Monday, 21 March 2011

Harper Collins vs the Real World

We're working on a really exciting e-book project at the moment, so I've been spending time digging around the e-book world seeing what's going on.

The other week Harper Collins decided that e-books sold to libraries could only be borrowed 26 times. Then they would expire. Give up the digital ghost. Cease to be bits.

It sounded bizarre - 26 times? Why not 25. Or 100. It turns out 26 is the amount of times a paperback would be lent before it became too shoddy and had to be replaced.


I'm getting that deja vu feeling all over again. HC is trying to map an old economy model on to a new economy business. And guess what will happen - exactly what happened to the music industry. When Napster and others came along the market spoke loud and clear to the music labels and stores: "We love this music, but we believe, with the new models of distribution, lack of packaging and retailer markup, we really shouldn't be paying £14 for an album any more. You're choosing to ignore what the market is telling you, so we will take matters in to our own hands. Goodbye Tower Records, hello BitTorrent". The first to go were the stores (Tower, HMV, Our Price, Virgin) labels had to reinvent themselves as 360 degree merchandising machines.

The first company (Apple) to come back with a sensible counter argument ("OK, we'll reduce the price just a bit, but we'll make it super-easy to get what you want legally") won the day.
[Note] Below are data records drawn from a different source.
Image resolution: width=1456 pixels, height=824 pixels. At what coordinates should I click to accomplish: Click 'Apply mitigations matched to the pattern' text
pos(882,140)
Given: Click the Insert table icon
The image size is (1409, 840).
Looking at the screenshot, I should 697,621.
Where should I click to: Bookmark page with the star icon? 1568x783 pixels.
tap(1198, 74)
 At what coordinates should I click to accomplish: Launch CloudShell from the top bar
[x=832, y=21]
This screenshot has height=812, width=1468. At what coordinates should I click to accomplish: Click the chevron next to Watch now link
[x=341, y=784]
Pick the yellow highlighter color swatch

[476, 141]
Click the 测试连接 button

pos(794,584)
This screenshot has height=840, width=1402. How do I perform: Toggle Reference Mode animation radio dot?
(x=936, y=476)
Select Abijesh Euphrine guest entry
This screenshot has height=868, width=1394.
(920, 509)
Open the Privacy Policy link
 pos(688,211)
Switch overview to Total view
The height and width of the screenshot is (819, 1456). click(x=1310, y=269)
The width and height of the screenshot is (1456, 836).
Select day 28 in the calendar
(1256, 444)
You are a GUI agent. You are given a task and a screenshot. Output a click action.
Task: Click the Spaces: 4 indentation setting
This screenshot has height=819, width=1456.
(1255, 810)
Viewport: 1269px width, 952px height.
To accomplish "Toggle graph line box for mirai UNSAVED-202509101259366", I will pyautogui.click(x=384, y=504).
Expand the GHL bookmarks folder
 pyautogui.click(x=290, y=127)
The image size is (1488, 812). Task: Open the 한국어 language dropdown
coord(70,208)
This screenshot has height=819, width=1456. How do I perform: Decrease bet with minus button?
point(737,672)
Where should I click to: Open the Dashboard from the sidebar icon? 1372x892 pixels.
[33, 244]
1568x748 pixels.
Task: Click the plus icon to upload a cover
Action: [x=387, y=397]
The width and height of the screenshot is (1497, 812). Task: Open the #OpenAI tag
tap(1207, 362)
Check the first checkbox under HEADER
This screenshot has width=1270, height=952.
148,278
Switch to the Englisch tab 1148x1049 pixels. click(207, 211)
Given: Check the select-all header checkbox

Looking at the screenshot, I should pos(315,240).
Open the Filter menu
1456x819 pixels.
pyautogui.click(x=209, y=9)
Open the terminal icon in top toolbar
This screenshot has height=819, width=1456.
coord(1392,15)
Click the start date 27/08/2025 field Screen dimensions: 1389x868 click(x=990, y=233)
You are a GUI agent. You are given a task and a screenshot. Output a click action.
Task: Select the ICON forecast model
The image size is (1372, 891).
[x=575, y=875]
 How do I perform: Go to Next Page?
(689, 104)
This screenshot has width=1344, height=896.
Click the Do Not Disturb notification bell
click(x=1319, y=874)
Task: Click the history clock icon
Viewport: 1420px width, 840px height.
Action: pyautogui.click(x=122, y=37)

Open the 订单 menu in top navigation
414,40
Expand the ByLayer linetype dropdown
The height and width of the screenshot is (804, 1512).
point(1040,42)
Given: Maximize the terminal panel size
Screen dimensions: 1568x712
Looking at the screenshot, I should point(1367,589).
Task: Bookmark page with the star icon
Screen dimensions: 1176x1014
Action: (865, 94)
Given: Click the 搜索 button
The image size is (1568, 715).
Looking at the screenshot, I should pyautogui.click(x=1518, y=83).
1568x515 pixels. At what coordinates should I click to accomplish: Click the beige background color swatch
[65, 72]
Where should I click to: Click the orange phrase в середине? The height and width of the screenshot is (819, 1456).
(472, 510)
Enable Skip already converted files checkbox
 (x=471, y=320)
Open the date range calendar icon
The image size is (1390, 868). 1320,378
They've now sold 12 billion songs, and over 10 billion apps (an unforeseen bonus with the ITunes model).

The second company to come back with a sensible argument, Spotify ("All you can eat - $10 a month), just passed 1m paying customers.

When you try to shore up an old economy model in a new economy, you're just delaying the inevitable. In a mirror of the record industry, bookstores are now closing with Borders filing for chapter 11 the other week.

Harper Collins can try this on for a while, but the market has spoken. And I'm not sure they're listening.